Pandemic Stimulus Checks Softened the Blow of Rising US Poverty Rates
As U.S. household income fell amidst the pandemic, poverty rates have risen from a 60-year low. The official poverty rate in 2020 was 11.4% with 37.2 million people in poverty, up from 10.5% in 2019, making it the first increase in poverty after five consecutive annual declines, according to data released Tuesday from the U.S. Census Bureau.
The Census Bureau considers a two-parent, two-child household making less than $26,246 in income to be living in poverty, noted Bloomberg; the measure also differs by size of the household.
Despite the increase in poverty, rates would have been much higher without intervention from the government, according to an analysis of data by James Sullivan at the University of Notre Dame’s Department of Economics and Bruce Meyer at the University of Chicago’s Harris School of Public Policy, as reported by Bloomberg.

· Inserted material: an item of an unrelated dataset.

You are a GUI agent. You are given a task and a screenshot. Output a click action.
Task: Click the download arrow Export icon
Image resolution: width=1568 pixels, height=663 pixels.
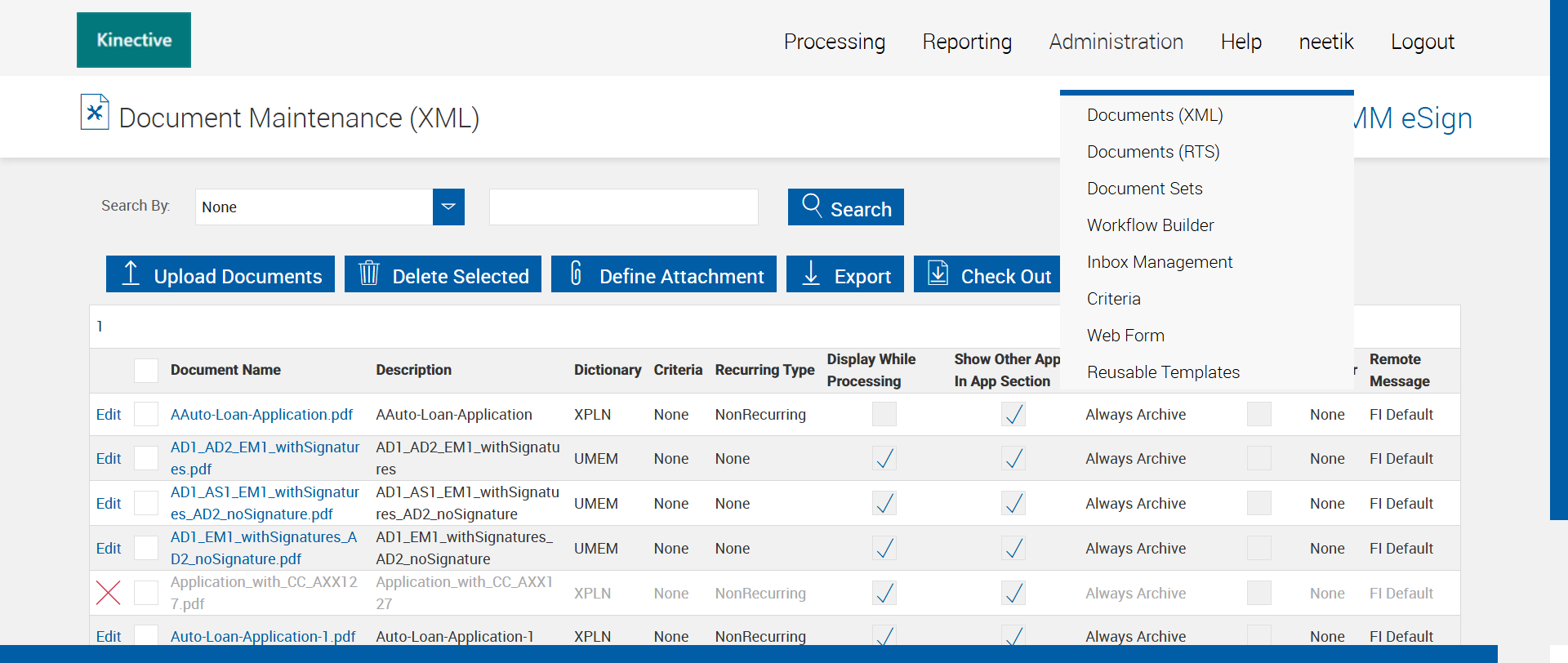pyautogui.click(x=811, y=274)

“For example, expanded unemployment insurance and the first round of stimulus checks prevented 12 million individuals from falling into poverty in the first few months of the pandemic,” they said.
Bloomberg also noted that the Supplemental Poverty Measure, which takes government assistance programs into account, declined by 2.6 points to 9.1% in 2020, the lowest since it started in 2009. This rate is lower than the official rate because of economic relief payments, moving 11.7 million people above the poverty line after the first two disbursements.
David Johnson, a research professor at the Institute for Social Research and Ford School of Public Policy at the University of Michigan, told Bloomberg that data shows that the official poverty measure is outdated and “can’t be used to examine public policy.”